Convert each line of the data below into a Markdown table with the columns "Row" and "Line", numbering the rows and leaving out blank lines.

--- DATASET RECORDS ---

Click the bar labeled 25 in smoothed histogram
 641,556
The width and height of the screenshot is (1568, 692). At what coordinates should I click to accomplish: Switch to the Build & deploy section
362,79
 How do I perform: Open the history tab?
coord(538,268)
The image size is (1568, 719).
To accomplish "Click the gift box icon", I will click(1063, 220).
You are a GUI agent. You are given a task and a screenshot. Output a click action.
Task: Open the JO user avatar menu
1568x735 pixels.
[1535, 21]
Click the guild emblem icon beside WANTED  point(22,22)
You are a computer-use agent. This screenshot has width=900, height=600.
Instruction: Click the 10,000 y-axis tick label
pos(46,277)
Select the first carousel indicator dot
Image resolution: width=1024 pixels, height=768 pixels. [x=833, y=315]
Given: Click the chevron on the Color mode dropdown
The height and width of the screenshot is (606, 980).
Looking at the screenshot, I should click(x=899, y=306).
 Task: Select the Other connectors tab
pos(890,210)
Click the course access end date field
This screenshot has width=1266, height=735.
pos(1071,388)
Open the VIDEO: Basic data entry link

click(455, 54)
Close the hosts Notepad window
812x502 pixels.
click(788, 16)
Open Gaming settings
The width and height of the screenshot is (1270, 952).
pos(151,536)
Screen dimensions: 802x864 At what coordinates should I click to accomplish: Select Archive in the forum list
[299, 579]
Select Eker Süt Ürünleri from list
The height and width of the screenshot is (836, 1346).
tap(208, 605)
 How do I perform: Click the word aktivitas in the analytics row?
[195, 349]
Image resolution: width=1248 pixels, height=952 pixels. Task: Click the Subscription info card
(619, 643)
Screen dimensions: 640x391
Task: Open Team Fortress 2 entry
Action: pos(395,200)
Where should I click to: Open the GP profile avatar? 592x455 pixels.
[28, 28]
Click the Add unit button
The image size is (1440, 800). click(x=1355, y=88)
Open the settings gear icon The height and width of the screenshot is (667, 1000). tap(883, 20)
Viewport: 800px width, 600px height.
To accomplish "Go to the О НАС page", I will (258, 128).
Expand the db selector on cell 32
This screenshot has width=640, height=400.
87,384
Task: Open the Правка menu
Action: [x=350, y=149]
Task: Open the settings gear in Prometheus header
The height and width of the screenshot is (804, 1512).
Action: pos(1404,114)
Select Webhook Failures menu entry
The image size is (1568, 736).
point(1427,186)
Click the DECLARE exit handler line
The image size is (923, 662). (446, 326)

---

**ANSWER TO THE EXERCISE:**
| Row | Line |
|---|---|
| 1 | Click the bar labeled 25 in smoothed histogram |
| 2 |  641,556 |
| 3 | The width and height of the screenshot is (1568, 692). At what coordinates should I click to accomplish: Switch to the Build & deploy section |
| 4 | 362,79 |
| 5 |  How do I perform: Open the history tab? |
| 6 | coord(538,268) |
| 7 | The image size is (1568, 719). |
| 8 | To accomplish "Click the gift box icon", I will click(1063, 220). |
| 9 | You are a GUI agent. You are given a task and a screenshot. Output a click action. |
| 10 | Task: Open the JO user avatar menu |
| 11 | 1568x735 pixels. |
| 12 | [1535, 21] |
| 13 | Click the guild emblem icon beside WANTED  point(22,22) |
| 14 | You are a computer-use agent. This screenshot has width=900, height=600. |
| 15 | Instruction: Click the 10,000 y-axis tick label |
| 16 | pos(46,277) |
| 17 | Select the first carousel indicator dot |
| 18 | Image resolution: width=1024 pixels, height=768 pixels. [x=833, y=315] |
| 19 | Given: Click the chevron on the Color mode dropdown |
| 20 | The height and width of the screenshot is (606, 980). |
| 21 | Looking at the screenshot, I should click(x=899, y=306). |
| 22 |  Task: Select the Other connectors tab |
| 23 | pos(890,210) |
| 24 | Click the course access end date field |
| 25 | This screenshot has width=1266, height=735. |
| 26 | pos(1071,388) |
| 27 | Open the VIDEO: Basic data entry link |
| 28 | click(455, 54) |
| 29 | Close the hosts Notepad window |
| 30 | 812x502 pixels. |
| 31 | click(788, 16) |
| 32 | Open Gaming settings |
| 33 | The width and height of the screenshot is (1270, 952). |
| 34 | pos(151,536) |
| 35 | Screen dimensions: 802x864 At what coordinates should I click to accomplish: Select Archive in the forum list |
| 36 | [299, 579] |
| 37 | Select Eker Süt Ürünleri from list |
| 38 | The height and width of the screenshot is (836, 1346). |
| 39 | tap(208, 605) |
| 40 |  How do I perform: Click the word aktivitas in the analytics row? |
| 41 | [195, 349] |
| 42 | Image resolution: width=1248 pixels, height=952 pixels. Task: Click the Subscription info card |
| 43 | (619, 643) |
| 44 | Screen dimensions: 640x391 |
| 45 | Task: Open Team Fortress 2 entry |
| 46 | Action: pos(395,200) |
| 47 | Where should I click to: Open the GP profile avatar? 592x455 pixels. |
| 48 | [28, 28] |
| 49 | Click the Add unit button |
| 50 | The image size is (1440, 800). click(x=1355, y=88) |
| 51 | Open the settings gear icon The height and width of the screenshot is (667, 1000). tap(883, 20) |
| 52 | Viewport: 800px width, 600px height. |
| 53 | To accomplish "Go to the О НАС page", I will (258, 128). |
| 54 | Expand the db selector on cell 32 |
| 55 | This screenshot has width=640, height=400. |
| 56 | 87,384 |
| 57 | Task: Open the Правка menu |
| 58 | Action: [x=350, y=149] |
| 59 | Task: Open the settings gear in Prometheus header |
| 60 | The height and width of the screenshot is (804, 1512). |
| 61 | Action: pos(1404,114) |
| 62 | Select Webhook Failures menu entry |
| 63 | The image size is (1568, 736). |
| 64 | point(1427,186) |
| 65 | Click the DECLARE exit handler line |
| 66 | The image size is (923, 662). (446, 326) |